- BLOC DE TEXTE -
####
En tant que procureur, vous a-t-il personnellement accusée d’immoralité ?
Saïd Mortazavi essayait de ne pas dire ce genre de choses en public. Mais une fois, il a expulsé mon avocat de la pièce ; il est passé si près de moi que j’ai senti son souffle sur mon visage. Il m'a dit que tout ce qu’on m’avait dit lors des interrogatoires pouvait se passer. On m’avait menacé de viol à plusieurs reprises : « Il y a beaucoup d’hommes qui n’ont pas vu une femme depuis des années. On va vous mettre dans la même cellule qu’eux ». Ou bien : « Il y a beaucoup d’accidents en Iran. Votre mari sera écrasé par une voiture. » Etc. J’ai été choquée d’entendre Mortazavi dire que de telles choses pourraient se passer. Je voulais porter plainte contre celui qui m’avait interrogée mais le procureur disait la même chose que lui. Ils étaient de mèche.

En avez-vous parlé après votre libération ?
J’avais été très blessée alors j’en ai parlé publiquement. Je pensais que si ceux qui avaient été arrêtés avant moi en avaient parlé, j’aurais au moins évité le choc et j’aurais été mieux préparée aux interrogatoires. Je me souviens que l’atmosphère était si lourde que, lorsque je parlais à mes collègues de cette conduite inhumaine et des accusations d’immoralité, certains me disaient : « N’en parle pas. Ça peut te coûter cher. » Je demandais pourquoi il ne fallait pas que j’en parle. A ma libération, j’ai parlé, plus que du reste, des pressions exercées au travers de ces accusations d’immoralité. Je voulais que ceux qui risquaient d’être arrêtés après moi sachent au moins à quoi s’attendre et sur quoi porteraient les interrogatoires. J’abordais le sujet lors de réunions avec tous les officiels que je rencontrais.
####
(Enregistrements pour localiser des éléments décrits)
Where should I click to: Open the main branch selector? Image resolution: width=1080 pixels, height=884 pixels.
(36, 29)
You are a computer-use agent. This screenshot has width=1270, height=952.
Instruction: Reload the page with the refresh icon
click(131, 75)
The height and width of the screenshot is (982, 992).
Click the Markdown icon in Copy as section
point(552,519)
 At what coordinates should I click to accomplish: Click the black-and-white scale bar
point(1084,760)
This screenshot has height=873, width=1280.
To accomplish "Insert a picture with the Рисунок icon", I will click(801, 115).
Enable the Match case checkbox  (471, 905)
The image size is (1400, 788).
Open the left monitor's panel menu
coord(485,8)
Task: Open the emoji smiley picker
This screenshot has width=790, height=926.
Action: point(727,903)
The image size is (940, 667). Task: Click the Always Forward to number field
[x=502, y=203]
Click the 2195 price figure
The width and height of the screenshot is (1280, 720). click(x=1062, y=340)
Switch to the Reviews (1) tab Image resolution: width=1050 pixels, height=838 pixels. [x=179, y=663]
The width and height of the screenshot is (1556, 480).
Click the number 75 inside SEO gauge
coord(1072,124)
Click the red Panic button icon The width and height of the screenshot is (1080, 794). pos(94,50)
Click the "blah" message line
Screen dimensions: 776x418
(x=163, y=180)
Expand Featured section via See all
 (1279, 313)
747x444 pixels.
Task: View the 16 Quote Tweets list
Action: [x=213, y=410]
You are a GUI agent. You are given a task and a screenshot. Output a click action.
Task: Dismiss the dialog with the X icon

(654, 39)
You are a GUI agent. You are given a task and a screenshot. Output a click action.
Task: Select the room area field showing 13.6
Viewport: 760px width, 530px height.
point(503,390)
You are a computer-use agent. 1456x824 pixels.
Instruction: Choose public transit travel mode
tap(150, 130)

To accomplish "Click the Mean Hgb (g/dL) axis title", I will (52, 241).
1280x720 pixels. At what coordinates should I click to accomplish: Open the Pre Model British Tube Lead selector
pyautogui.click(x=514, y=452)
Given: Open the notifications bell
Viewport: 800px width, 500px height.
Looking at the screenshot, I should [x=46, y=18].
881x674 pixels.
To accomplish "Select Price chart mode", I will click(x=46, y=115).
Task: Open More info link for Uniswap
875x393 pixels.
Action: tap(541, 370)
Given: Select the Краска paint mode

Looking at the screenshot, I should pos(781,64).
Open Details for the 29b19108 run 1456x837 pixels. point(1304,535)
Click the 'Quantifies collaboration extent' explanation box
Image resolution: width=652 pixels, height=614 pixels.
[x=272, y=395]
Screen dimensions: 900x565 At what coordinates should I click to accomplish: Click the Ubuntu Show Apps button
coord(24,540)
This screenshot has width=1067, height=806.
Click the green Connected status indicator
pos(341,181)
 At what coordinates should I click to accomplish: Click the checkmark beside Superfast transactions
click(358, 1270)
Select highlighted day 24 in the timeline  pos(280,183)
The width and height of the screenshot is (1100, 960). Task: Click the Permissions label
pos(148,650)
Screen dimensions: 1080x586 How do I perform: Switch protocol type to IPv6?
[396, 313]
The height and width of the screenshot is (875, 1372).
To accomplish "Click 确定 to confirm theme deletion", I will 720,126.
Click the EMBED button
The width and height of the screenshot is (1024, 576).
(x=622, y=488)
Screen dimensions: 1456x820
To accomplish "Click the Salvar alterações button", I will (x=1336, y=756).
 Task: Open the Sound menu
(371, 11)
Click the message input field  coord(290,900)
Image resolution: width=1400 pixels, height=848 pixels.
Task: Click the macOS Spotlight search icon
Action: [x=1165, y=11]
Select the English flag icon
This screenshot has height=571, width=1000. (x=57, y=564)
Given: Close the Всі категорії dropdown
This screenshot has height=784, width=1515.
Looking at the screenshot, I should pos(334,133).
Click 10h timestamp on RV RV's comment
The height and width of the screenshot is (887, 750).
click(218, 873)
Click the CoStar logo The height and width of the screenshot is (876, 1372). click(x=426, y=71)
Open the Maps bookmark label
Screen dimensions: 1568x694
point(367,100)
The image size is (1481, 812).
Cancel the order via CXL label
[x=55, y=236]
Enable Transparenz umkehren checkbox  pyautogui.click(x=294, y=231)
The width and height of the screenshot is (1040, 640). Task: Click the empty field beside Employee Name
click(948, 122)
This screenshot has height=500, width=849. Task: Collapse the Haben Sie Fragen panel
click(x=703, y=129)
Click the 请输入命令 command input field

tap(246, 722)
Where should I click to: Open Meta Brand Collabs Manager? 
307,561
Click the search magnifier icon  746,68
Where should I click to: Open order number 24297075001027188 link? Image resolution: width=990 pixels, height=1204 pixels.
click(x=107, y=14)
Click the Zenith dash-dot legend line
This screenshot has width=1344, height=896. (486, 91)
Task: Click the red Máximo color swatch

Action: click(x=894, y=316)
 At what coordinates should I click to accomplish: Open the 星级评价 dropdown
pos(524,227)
####
- TRAVAIL DEMANDÉ -
a - Recopiez à l'identique l'intégralité de l'entretien sur les interrogatoires en Iran.
b - Dans les enregistrements, réécrivez le passage allant de la ligne qui contient « This screenshot has height=873, width=1280. » jusqu'à celle qui contient « Switch to the », en remplaçant « Task » par « Goal » sans rien modifier d'autre. Ne fournissez que ces lignes.
Ces enregistrements n'ont aucun lien avec le texte.

- TÂCHES RÉSOLUES -
a -
En tant que procureur, vous a-t-il personnellement accusée d’immoralité ?
Saïd Mortazavi essayait de ne pas dire ce genre de choses en public. Mais une fois, il a expulsé mon avocat de la pièce ; il est passé si près de moi que j’ai senti son souffle sur mon visage. Il m'a dit que tout ce qu’on m’avait dit lors des interrogatoires pouvait se passer. On m’avait menacé de viol à plusieurs reprises : « Il y a beaucoup d’hommes qui n’ont pas vu une femme depuis des années. On va vous mettre dans la même cellule qu’eux ». Ou bien : « Il y a beaucoup d’accidents en Iran. Votre mari sera écrasé par une voiture. » Etc. J’ai été choquée d’entendre Mortazavi dire que de telles choses pourraient se passer. Je voulais porter plainte contre celui qui m’avait interrogée mais le procureur disait la même chose que lui. Ils étaient de mèche.

En avez-vous parlé après votre libération ?
J’avais été très blessée alors j’en ai parlé publiquement. Je pensais que si ceux qui avaient été arrêtés avant moi en avaient parlé, j’aurais au moins évité le choc et j’aurais été mieux préparée aux interrogatoires. Je me souviens que l’atmosphère était si lourde que, lorsque je parlais à mes collègues de cette conduite inhumaine et des accusations d’immoralité, certains me disaient : « N’en parle pas. Ça peut te coûter cher. » Je demandais pourquoi il ne fallait pas que j’en parle. A ma libération, j’ai parlé, plus que du reste, des pressions exercées au travers de ces accusations d’immoralité. Je voulais que ceux qui risquaient d’être arrêtés après moi sachent au moins à quoi s’attendre et sur quoi porteraient les interrogatoires. J’abordais le sujet lors de réunions avec tous les officiels que je rencontrais.

b -
This screenshot has height=873, width=1280.
To accomplish "Insert a picture with the Рисунок icon", I will click(801, 115).
Enable the Match case checkbox  (471, 905)
The image size is (1400, 788).
Open the left monitor's panel menu
coord(485,8)
Goal: Open the emoji smiley picker
This screenshot has width=790, height=926.
Action: point(727,903)
The image size is (940, 667). Goal: Click the Always Forward to number field
[x=502, y=203]
Click the 2195 price figure
The width and height of the screenshot is (1280, 720). click(x=1062, y=340)
Switch to the Reviews (1) tab Image resolution: width=1050 pixels, height=838 pixels. [x=179, y=663]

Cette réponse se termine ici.